Gender of most recent loanwords from English?

I’ve found a quite comprehensive list on the wiktionnaire https://fr.wiktionary.org/wiki/Annexe:Mots_fran%C3%A7ais_d%E2%80%99origine_anglaise and it is a fact that nearly all the loanwords from English to French are masculine.
Note that words that are not modified (francisés) seem to all be masculine. There are very few exceptions otherwise and they are often obvious: la/le babysitter, la pompom girl, la miss or with a spelling that make them sound like a French word: la fission (sounds like mission, session, dépression…), une overdose (la dose in French), une motion, la randomisation, la standing ovation (une attention, une émotion…).

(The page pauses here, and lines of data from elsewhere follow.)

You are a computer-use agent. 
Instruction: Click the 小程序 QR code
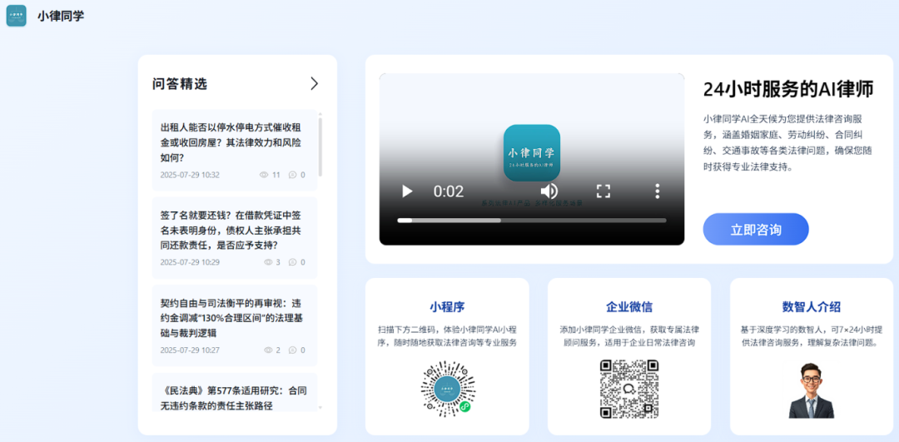click(x=447, y=390)
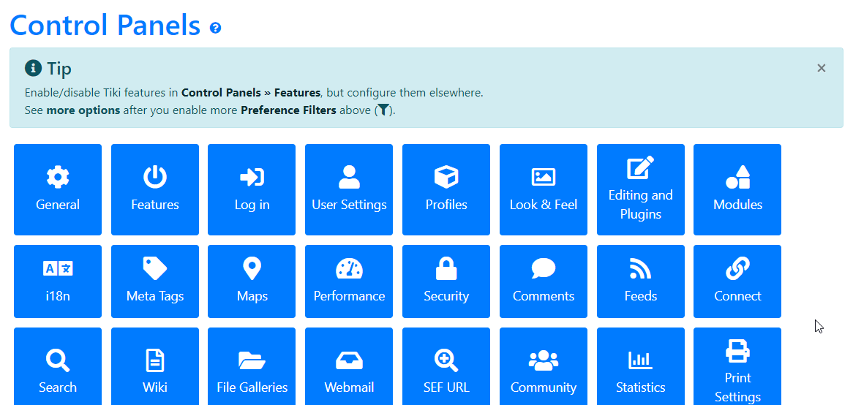This screenshot has width=853, height=405.
Task: Open the Look & Feel panel
Action: (x=544, y=190)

@SGimenez mentioned two more exceptions in his comment, which are not included in the rules : la start-up (une société) and la soul (une musique). And I would add la rocking-chair (une chaise) to this list of exception, as well as la star and la battle mentioned earlier.

Reddit features many more posts on this subject, too numerous to be reproduced here, but I just quote a few comments from this chain:


Permanent_throwaway1 25 points 2 years ago

In French if a word is borrowed directly from English (un anglicisme) it will be masculine. If the borrowed word is changed to a frenchified spelling and pronunciation, it could be masculine or feminine based on the spelling or what have you. For example, all words in French that end in -tion, -sion, -ure, and -ité are feminine. La torsion, la structure, la fraternité.

Choosing_is_a_sin Lexicography | Sociolinguistics | French 1 point 2 years ago

I’m going to have to disagree here. There is a strong tendency in French to assign masculine gender to borrowings from languages without gender. With the exception of some well-established anglicisms in Quebec French, the only time we seem to find feminine borrowings is when there is a corresponding native feminine lemma. I can’t think of any recent French borrowings that fill a semantic gap (i.e. whose denotatum had no word for it, e.g. le sushi, le zouk) that are feminine.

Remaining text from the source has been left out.